Par ClaireMM, Lundi 14 Janv 2008 à 06:25 GMT+2 dans Pas top en public
J'ai failli vous croire dites donc!
Vous avez été tellement gentils dans vos comms de vendredi, à me dire que finalement j'étais top, qu'à un moment j'en étais presque à me dire
- "Et si c'était vrai?"
Même que ça me donnait déjà l'idée d'un best-seller à écrire que j'aurais ainsi intitulé. Comme ça d'un coup. Juste grâce à ce titre qui m'est apparu tout bonnement génial.
Vous vous rendez compte du processus?
Je lis quelques comms extrêmement flatteurs, je commence à les croire, ça m'inspire, je prends ma plume et me voilà rédactrice d'un best-seller. Je deviens célèbre, les droits sont achetés par un producteur hollywoodien à gros cigare, mon rôle est tenu par Julia Roberts qui devient mon amie, je rencontre Colin (Firth, ai-je besoin de le préciser) par son intermédiaire, il tombe raide dingue de moi, et nous sommes heureux et avons beaucoup d'enfants!
Mouais.
Je vous sens sceptiques.
Sans vouloir me vexer, vous vous dites qu'il y a une phrase qui pose problème.

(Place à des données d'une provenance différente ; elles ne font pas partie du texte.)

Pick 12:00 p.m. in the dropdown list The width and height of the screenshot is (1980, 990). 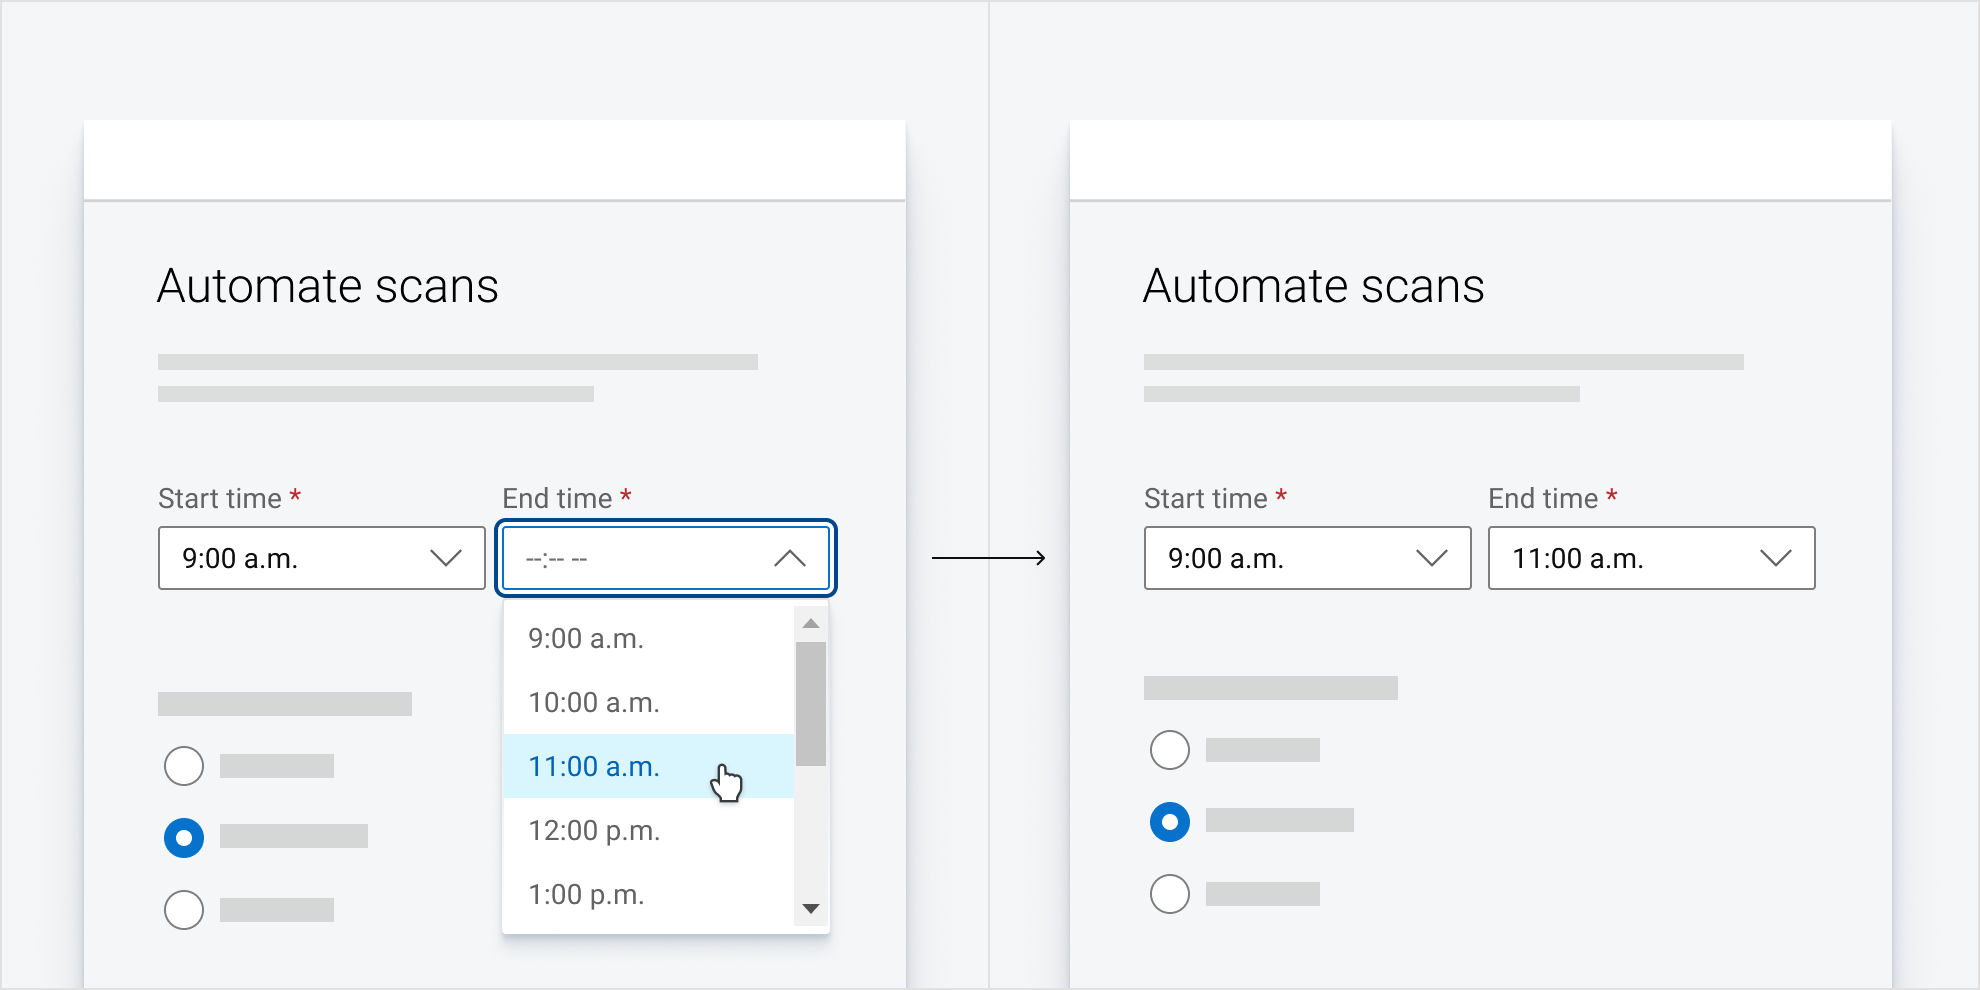pyautogui.click(x=594, y=831)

Je la retire donc cette phrase, et je la transforme.
Et je reprends:
"qui devient mon amie, je rencontre Colin (Firth, ai-je besoin de le préciser) par son intermédiaire, il tombe raide dingue de moi, et nous sommes heureux."
Point final.
Si je veux que Colin m'apporte mon petit dejeuner au lit sur les coups de dix heures du mat, avec une rose fraîche du jour dans un soliflore posé à côté des toasts grillés juste comme il faut, et en face, un jus d'orange tout juste pressées, il y a intérêt à zapper l'étape enfants.

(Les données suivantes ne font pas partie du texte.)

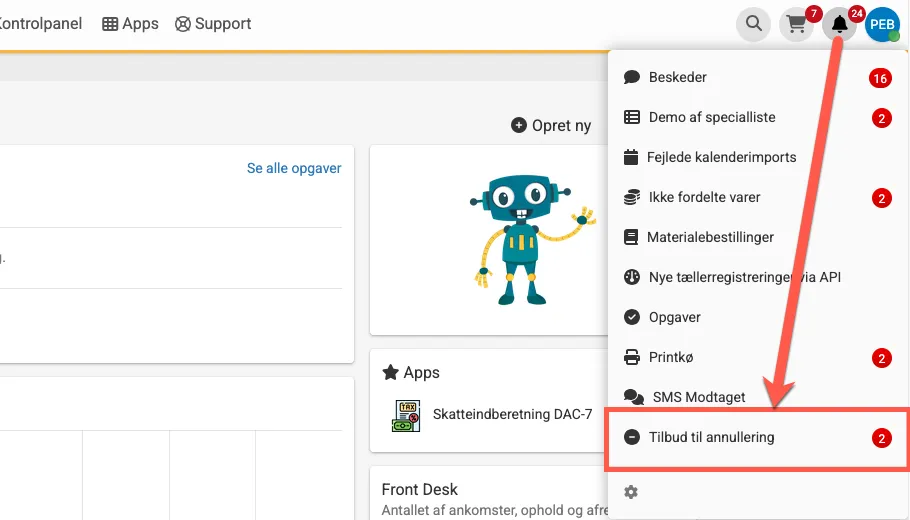The height and width of the screenshot is (520, 910).
Task: Open the shopping cart icon
Action: coord(797,24)
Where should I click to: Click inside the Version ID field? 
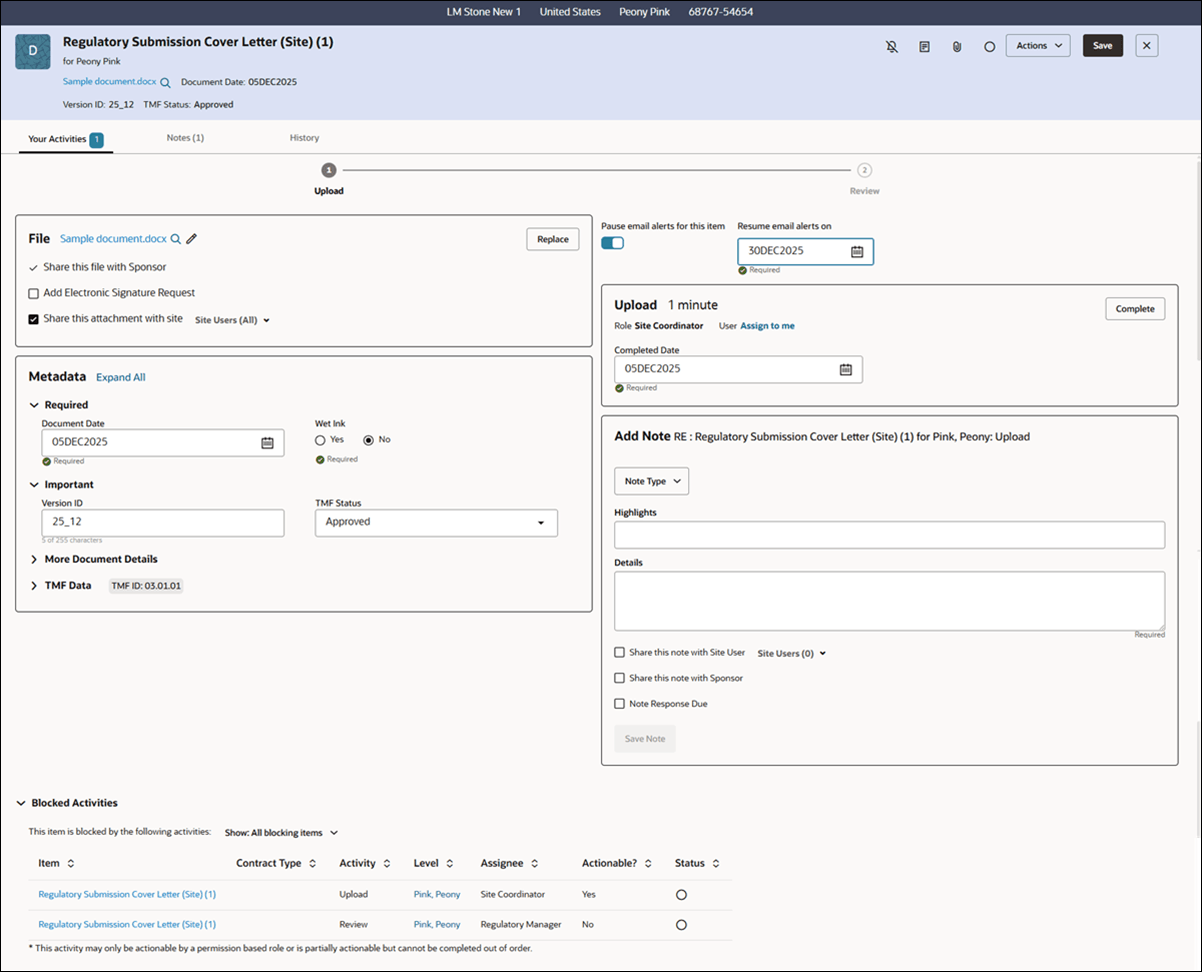point(163,522)
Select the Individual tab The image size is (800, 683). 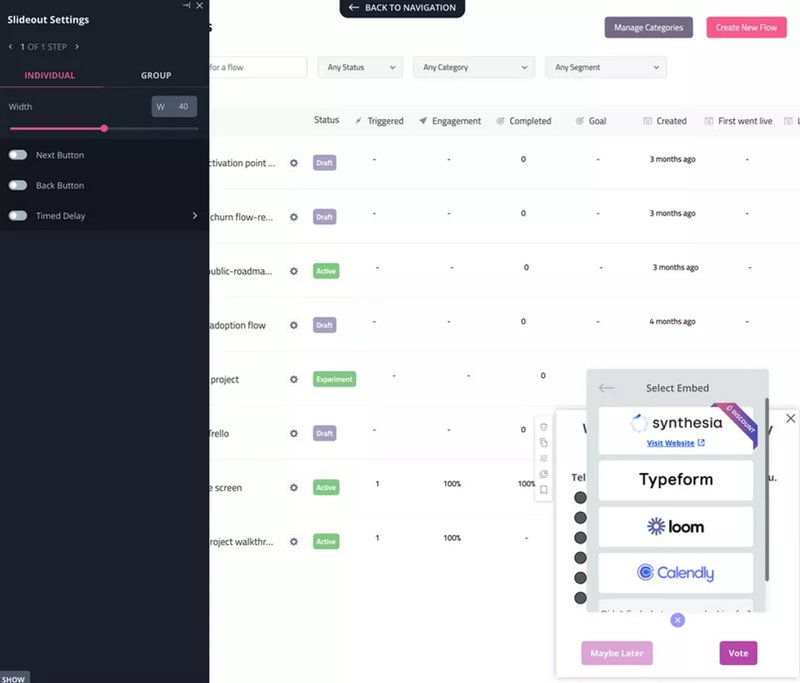pos(49,75)
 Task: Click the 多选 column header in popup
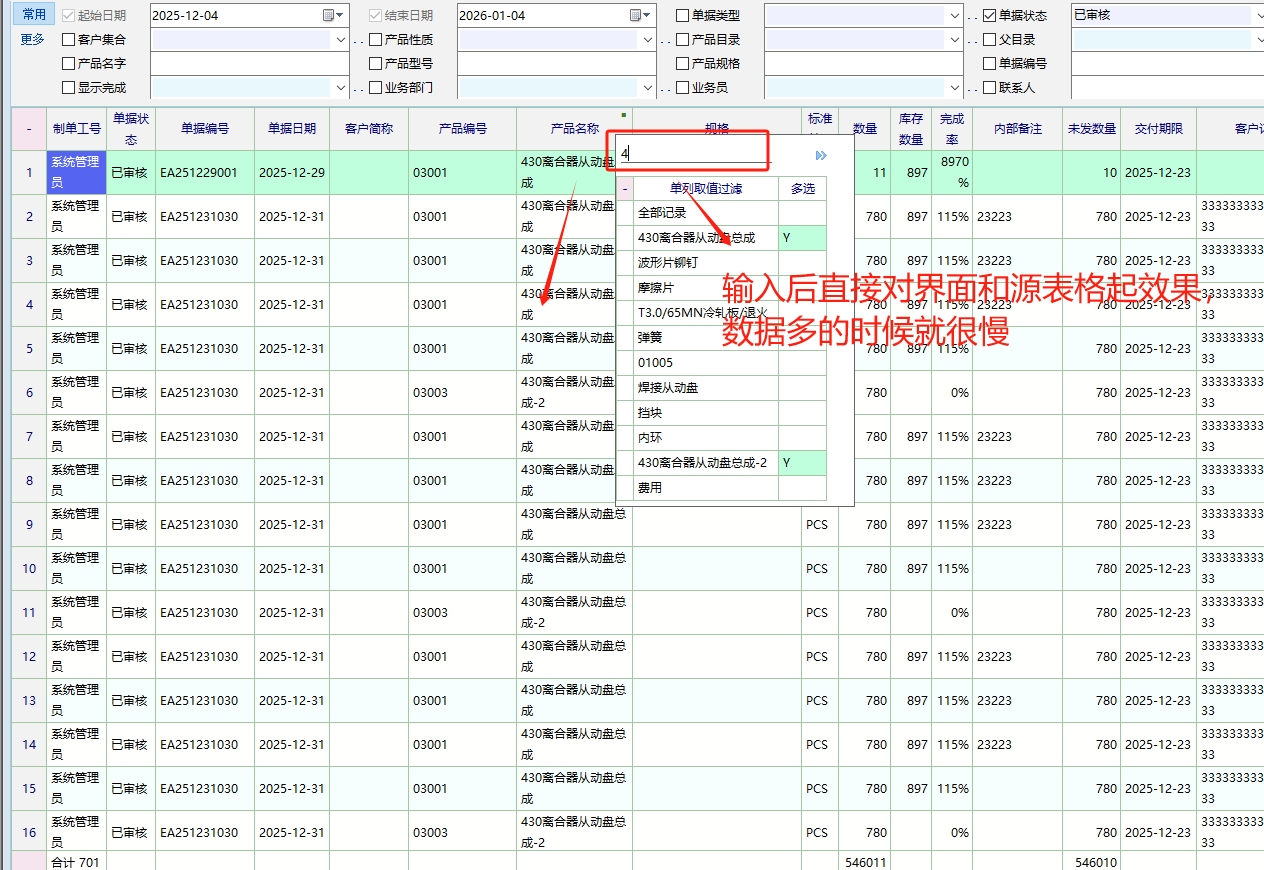click(802, 188)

Enfin je dis ça je dis rien hein.
Mais j'ai du mal à envisager la même scène avec enfants sans immédiatement visualiser le verre de jus d'orange renversé sur l'oreiller, les éclaboussures de café qui se sont échappées de la tasse quand ils ont sauté sur mes jambes et le toast qui se retrouve face contre drap après avoir effectué un salto arrière.
Sans oublier le petit détail qui change tout: le réveil lumineux qui affiche 6 h48.

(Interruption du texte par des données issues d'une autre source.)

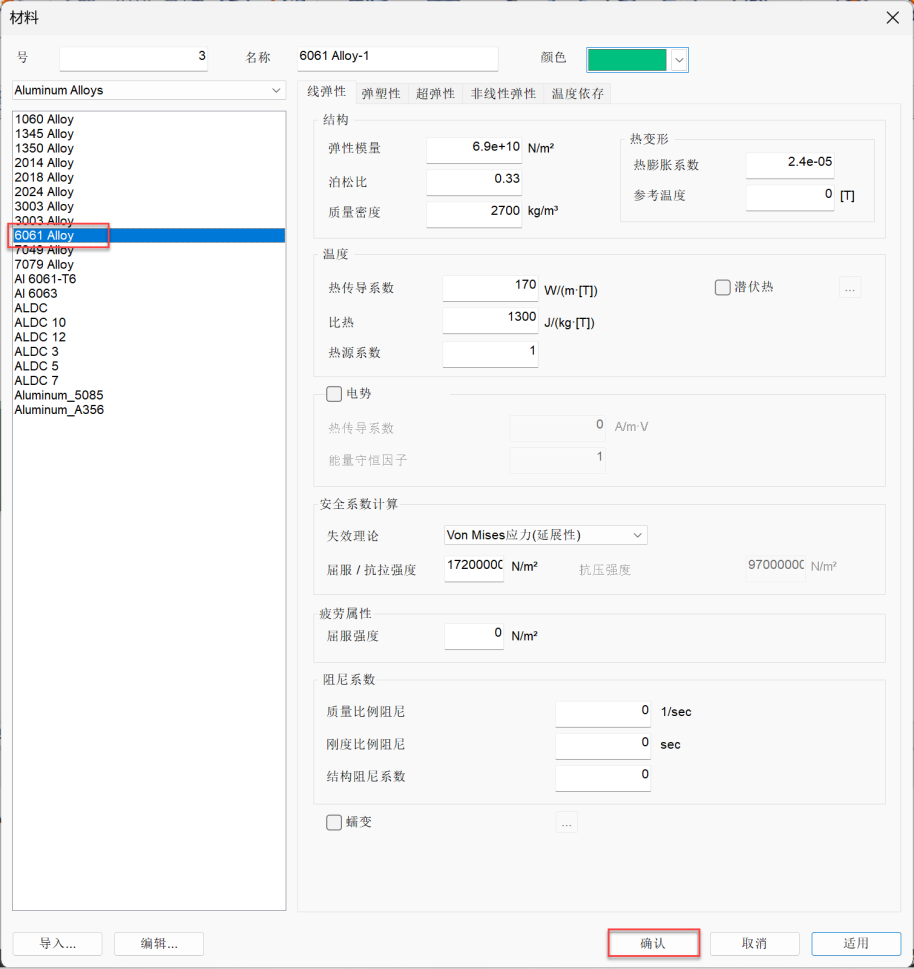
Task: Click the ellipsis button beside 蠕变
Action: click(566, 823)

Voilà, tout ça pour dire que le miel de l'éloge doit être consommé avec modération. On finit par croire à la possibilité de tout et n'importe quoi.
Vendredi, en fin de journée, le problème commençait même à prendre des proportions assez angoissantes. À chaque fois qu'une personne m'adressait la parole je répondais "Yes darling red carpet" tellement j'étais dans mon trip hollywoodien.
Pour le bien de toute la famille, il me fallait rapidement revenir sur ma terre de non topitude.
J'ai été en cela bien aidée par mon naturel qui est revenu au galop: un petit coup de gueule par-ci, une pizza surgelée par là, et une surdité profonde et intermittente dès que les mots jeux, lecture ou bricolage furent prononcés.
A chaque nouveau faux pas, mon rêve s'éloignait un peu plus.
Mais vous savez quoi? Je crois que c'est mieux comme ça.
D'abord je ne supporte pas la fumée du cigare, et si ça se trouve Colin il pue des pieds.
Et puis sans mes enfants, je fais quoi moi?
L'illustration c'est Mark Ruffalo et Marc Levy pendant le tournage du film éponyme. Non parce qu'il y a des gens pour qui ce genre de scénarios marche. Trop fort!